With those changes made, the parse function is now fairly robust in its current form.

// Recursively parse an s-expression from a file stream
struct SNode *parse_sexpr_file(FILE *fp) {
  // Using a linked list, nodes are appended to the list tail until we 
  // reach a list terminator at which point we return the list head.
  struct SNode *tail, *head = NULL;
  int c;

  while ((c = fgetc(fp)) != EOF) {
    struct SNode *node = NULL;

    if (c == ')') {
      // Terminate list recursion
      break;
    } else if (c == '(') {
      // Begin list recursion
      node = calloc(1, sizeof(struct SNode));
      node->type = LIST;
      node->list = parse_sexpr_file(fp);
    } else if (c == '"') {
      int length = 0;
      char buffer[BUFFER_SIZE];

      // Read until string terminator
      while ((c = fgetc(fp)) != '"' && length < BUFFER_SIZE - 1) {
        buffer[length] = c;
        length++;
      }
      buffer[length] = '\0';

      node = calloc(1, sizeof(struct SNode));
      node->type = STRING;
      node->value = calloc(length + 1, sizeof(char));
      strcpy(node->value, buffer);
    } else if (!isspace(c)) {
      int length = 1;
      char buffer[BUFFER_SIZE] = { c };

      // Read until whitespace or list terminator
      while (!is_terminator(c = fgetc(fp)) && length < BUFFER_SIZE - 1) {
        buffer[length] = c;
        length++;
      }
      buffer[length] = '\0';

      // Put the terminator back
      ungetc(c, fp);

      node = calloc(1, sizeof(struct SNode));
      node->value = calloc(length + 1, sizeof(char));
      strcpy(node->value, buffer);

      if (is_integer(node->value)) {
        node->type = INTEGER;
      } else if (is_float(node->value)) {
        node->type = FLOAT;
      } else {
        node->type = SYMBOL;
      }
    }

    if (node != NULL) {
      if (head == NULL) {
        // Initialize the list head
        head = tail = node;
      } else {
        // Append the node to the list tail
        tail = tail->next = node;
      }
    }
  }

  return head;
}

Deallocating memory

The last thing I needed to do is write a recursive function for freeing the memory that is dynamically allocated by the SNode tree. This is how that looks.

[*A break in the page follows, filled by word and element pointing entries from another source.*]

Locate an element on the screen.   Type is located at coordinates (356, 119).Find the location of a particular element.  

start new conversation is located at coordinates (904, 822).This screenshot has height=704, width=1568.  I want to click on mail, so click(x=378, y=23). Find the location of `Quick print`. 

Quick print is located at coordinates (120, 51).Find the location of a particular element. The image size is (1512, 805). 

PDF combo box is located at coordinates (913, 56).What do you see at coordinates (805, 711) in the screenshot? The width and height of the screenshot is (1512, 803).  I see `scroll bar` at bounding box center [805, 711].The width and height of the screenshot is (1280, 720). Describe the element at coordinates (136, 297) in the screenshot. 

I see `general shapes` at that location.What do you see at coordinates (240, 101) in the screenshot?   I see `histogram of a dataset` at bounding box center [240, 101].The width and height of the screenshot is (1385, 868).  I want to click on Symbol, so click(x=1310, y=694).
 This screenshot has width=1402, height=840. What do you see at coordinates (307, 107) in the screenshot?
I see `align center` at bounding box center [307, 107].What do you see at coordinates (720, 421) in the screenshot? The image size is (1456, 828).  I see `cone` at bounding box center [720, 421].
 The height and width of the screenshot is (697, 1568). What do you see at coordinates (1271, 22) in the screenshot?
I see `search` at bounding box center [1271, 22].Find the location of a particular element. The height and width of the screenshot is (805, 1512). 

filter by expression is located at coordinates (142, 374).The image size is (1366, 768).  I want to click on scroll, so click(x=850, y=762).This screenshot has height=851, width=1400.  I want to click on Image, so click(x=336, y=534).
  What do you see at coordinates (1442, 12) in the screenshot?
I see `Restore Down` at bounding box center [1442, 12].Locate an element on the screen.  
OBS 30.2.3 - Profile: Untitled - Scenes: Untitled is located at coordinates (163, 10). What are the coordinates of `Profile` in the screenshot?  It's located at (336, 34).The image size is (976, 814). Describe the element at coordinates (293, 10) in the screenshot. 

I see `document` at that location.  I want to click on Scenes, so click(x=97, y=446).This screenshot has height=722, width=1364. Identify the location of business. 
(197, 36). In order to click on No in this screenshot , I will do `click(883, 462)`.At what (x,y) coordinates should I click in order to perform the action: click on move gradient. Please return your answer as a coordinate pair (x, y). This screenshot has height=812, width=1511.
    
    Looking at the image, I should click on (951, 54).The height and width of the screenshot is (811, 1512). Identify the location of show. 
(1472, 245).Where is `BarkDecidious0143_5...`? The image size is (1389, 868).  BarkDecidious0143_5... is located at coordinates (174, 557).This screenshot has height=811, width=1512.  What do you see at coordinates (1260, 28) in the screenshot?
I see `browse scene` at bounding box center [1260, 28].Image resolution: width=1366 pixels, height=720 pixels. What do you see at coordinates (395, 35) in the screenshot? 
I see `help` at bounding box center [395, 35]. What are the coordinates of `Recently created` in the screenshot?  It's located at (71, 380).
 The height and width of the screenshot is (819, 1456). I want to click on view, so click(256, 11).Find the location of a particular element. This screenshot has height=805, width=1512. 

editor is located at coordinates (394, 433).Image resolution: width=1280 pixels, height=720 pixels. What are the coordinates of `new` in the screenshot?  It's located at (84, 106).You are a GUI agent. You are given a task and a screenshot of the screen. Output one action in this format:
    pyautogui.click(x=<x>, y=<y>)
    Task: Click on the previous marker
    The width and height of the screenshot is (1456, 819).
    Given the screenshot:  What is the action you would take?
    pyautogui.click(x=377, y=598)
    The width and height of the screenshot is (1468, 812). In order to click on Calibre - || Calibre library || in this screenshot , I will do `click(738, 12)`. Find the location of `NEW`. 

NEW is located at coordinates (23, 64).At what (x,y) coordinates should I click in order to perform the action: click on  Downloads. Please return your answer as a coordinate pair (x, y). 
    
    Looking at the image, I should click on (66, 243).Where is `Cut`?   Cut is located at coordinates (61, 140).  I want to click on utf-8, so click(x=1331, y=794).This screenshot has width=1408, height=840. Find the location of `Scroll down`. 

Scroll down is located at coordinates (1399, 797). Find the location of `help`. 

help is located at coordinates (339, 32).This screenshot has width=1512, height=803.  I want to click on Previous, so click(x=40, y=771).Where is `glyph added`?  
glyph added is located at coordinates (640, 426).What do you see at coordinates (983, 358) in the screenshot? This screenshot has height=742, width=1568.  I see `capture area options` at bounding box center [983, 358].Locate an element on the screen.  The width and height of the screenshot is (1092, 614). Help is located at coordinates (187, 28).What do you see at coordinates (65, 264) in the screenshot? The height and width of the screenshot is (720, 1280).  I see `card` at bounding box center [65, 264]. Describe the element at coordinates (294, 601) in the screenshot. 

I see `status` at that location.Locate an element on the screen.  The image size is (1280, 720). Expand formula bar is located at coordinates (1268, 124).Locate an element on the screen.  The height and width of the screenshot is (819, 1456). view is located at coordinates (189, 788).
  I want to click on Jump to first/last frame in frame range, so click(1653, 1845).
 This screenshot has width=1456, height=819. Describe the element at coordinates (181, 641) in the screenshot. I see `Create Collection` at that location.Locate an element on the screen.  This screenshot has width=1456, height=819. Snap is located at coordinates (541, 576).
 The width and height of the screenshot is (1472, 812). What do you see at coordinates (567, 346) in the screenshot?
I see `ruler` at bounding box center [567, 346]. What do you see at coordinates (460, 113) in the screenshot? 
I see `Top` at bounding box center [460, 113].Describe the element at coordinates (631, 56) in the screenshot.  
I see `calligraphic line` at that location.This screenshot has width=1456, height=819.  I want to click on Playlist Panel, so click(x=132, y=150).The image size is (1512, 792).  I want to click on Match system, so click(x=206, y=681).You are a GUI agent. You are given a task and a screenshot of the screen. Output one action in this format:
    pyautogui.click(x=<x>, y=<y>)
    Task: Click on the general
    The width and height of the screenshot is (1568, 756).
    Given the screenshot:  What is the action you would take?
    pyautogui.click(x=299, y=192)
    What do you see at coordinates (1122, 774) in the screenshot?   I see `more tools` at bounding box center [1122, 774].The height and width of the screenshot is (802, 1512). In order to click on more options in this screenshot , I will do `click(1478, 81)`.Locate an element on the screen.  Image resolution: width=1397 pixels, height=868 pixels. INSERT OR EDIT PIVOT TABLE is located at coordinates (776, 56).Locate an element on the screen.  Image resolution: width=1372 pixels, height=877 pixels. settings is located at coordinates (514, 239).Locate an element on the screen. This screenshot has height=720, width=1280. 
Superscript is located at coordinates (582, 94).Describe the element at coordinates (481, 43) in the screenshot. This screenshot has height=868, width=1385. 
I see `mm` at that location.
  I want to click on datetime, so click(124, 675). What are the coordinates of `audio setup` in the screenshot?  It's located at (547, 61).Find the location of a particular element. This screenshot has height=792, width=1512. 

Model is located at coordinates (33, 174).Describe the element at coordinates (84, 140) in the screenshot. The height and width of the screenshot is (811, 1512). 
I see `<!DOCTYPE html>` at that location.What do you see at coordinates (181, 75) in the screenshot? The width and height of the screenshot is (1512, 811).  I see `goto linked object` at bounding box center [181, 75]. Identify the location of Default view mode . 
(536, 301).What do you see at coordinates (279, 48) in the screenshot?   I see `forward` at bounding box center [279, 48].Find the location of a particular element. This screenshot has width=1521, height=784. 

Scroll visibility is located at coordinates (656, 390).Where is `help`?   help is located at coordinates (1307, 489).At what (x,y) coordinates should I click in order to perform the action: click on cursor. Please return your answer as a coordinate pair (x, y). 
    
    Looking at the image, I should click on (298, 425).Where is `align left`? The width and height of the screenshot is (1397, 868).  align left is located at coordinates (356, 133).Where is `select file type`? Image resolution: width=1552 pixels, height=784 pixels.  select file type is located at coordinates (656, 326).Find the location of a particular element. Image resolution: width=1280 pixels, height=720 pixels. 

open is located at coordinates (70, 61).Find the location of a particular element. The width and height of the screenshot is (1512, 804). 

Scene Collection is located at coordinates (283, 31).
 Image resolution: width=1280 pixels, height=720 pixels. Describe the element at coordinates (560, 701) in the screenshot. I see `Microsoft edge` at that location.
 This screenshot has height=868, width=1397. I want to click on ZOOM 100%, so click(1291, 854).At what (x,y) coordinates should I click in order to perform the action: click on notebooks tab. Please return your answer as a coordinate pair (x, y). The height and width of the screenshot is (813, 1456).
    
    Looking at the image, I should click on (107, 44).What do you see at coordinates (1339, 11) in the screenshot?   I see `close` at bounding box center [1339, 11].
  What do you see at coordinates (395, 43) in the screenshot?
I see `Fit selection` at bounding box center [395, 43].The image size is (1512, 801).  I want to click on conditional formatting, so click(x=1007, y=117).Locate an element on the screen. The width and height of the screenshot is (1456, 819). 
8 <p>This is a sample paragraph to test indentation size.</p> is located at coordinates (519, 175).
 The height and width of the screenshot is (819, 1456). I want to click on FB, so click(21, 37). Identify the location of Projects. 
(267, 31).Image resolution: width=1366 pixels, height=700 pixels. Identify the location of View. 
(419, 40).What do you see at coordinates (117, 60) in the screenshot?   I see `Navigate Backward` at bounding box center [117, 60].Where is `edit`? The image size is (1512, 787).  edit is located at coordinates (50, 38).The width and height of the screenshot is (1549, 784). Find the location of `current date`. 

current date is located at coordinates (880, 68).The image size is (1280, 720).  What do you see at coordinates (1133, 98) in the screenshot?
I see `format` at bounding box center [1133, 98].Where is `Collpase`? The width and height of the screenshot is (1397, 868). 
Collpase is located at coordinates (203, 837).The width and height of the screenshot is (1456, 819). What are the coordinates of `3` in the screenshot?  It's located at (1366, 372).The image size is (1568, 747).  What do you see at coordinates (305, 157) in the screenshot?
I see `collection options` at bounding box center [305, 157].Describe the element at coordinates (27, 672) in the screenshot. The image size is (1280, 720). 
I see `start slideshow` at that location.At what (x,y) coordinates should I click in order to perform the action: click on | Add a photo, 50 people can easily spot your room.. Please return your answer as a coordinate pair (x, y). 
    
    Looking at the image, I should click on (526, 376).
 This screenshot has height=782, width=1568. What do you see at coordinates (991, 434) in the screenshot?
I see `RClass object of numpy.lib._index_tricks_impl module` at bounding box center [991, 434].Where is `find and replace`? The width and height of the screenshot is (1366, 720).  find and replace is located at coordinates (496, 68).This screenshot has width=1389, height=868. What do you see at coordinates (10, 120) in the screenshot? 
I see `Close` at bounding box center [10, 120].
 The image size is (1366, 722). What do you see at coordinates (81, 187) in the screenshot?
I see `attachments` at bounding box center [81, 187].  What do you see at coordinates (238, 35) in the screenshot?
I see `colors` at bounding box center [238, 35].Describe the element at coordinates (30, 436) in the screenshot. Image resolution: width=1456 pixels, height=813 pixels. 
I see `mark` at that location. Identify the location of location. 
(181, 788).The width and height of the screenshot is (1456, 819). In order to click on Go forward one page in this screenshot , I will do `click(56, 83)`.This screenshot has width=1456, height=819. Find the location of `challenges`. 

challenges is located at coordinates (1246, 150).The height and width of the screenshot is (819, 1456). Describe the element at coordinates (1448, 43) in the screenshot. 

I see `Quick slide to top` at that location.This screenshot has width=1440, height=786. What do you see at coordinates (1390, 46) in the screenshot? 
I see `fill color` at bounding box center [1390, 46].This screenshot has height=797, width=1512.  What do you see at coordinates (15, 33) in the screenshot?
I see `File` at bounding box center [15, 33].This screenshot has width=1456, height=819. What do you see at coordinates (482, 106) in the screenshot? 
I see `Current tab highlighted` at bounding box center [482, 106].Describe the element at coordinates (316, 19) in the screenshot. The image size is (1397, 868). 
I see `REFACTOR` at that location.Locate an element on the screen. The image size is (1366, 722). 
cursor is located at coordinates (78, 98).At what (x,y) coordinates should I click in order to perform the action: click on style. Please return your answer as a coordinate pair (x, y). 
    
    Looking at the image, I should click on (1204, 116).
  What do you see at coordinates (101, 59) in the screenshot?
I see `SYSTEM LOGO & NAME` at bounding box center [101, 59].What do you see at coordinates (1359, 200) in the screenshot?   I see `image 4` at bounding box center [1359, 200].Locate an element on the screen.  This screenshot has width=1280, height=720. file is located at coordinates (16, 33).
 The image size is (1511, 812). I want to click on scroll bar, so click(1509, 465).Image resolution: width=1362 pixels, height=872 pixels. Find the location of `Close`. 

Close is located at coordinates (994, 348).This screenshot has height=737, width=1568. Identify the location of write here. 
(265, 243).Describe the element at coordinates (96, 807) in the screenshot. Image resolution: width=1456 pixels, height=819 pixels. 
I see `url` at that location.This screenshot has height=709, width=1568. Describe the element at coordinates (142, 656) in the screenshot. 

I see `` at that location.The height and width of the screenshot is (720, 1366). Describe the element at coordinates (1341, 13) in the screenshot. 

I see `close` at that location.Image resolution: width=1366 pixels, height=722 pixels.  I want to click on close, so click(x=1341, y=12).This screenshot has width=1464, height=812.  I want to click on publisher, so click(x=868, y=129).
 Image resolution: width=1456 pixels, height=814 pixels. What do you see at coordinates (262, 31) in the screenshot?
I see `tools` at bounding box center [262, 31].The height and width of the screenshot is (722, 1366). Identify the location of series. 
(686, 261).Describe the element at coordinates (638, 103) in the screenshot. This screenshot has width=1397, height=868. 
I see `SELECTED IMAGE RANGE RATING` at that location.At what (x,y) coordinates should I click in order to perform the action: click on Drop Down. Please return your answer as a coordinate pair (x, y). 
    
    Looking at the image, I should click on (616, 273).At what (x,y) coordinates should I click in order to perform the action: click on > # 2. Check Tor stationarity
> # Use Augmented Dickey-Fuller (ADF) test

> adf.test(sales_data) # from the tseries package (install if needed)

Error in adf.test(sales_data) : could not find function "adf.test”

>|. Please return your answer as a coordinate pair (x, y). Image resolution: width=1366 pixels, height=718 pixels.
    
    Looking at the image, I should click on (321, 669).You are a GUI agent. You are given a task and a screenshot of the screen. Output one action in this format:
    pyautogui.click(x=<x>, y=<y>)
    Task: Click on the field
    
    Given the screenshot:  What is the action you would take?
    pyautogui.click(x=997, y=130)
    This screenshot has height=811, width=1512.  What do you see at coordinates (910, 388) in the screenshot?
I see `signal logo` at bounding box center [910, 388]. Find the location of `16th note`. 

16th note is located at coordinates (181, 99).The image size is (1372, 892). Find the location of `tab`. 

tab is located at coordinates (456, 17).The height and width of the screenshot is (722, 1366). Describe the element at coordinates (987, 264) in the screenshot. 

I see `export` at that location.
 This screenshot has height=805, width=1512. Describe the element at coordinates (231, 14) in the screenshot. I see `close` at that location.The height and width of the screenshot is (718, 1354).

// Recursively free memory allocated by a node
void snode_free(struct SNode *node) {
  struct SNode *tmp;

  while (node != NULL) {
    tmp = node;

    if (node->type == LIST) {
      snode_free(node->list);
    } else {
      // Free current value
      free(node->value);
      node->value = NULL;
    }

    node = node->next;

    // Free current node
    free(tmp);
    tmp = NULL;
  }
}

Wrapping up

In the end I'm really satisfied with how the parser turned out and I dissassembled the solution down to a level where I could easily implement it in other languages if I need to (or I'm just bored). If you'd like to use or fork the parser then please see my c-sexpr-parser repository.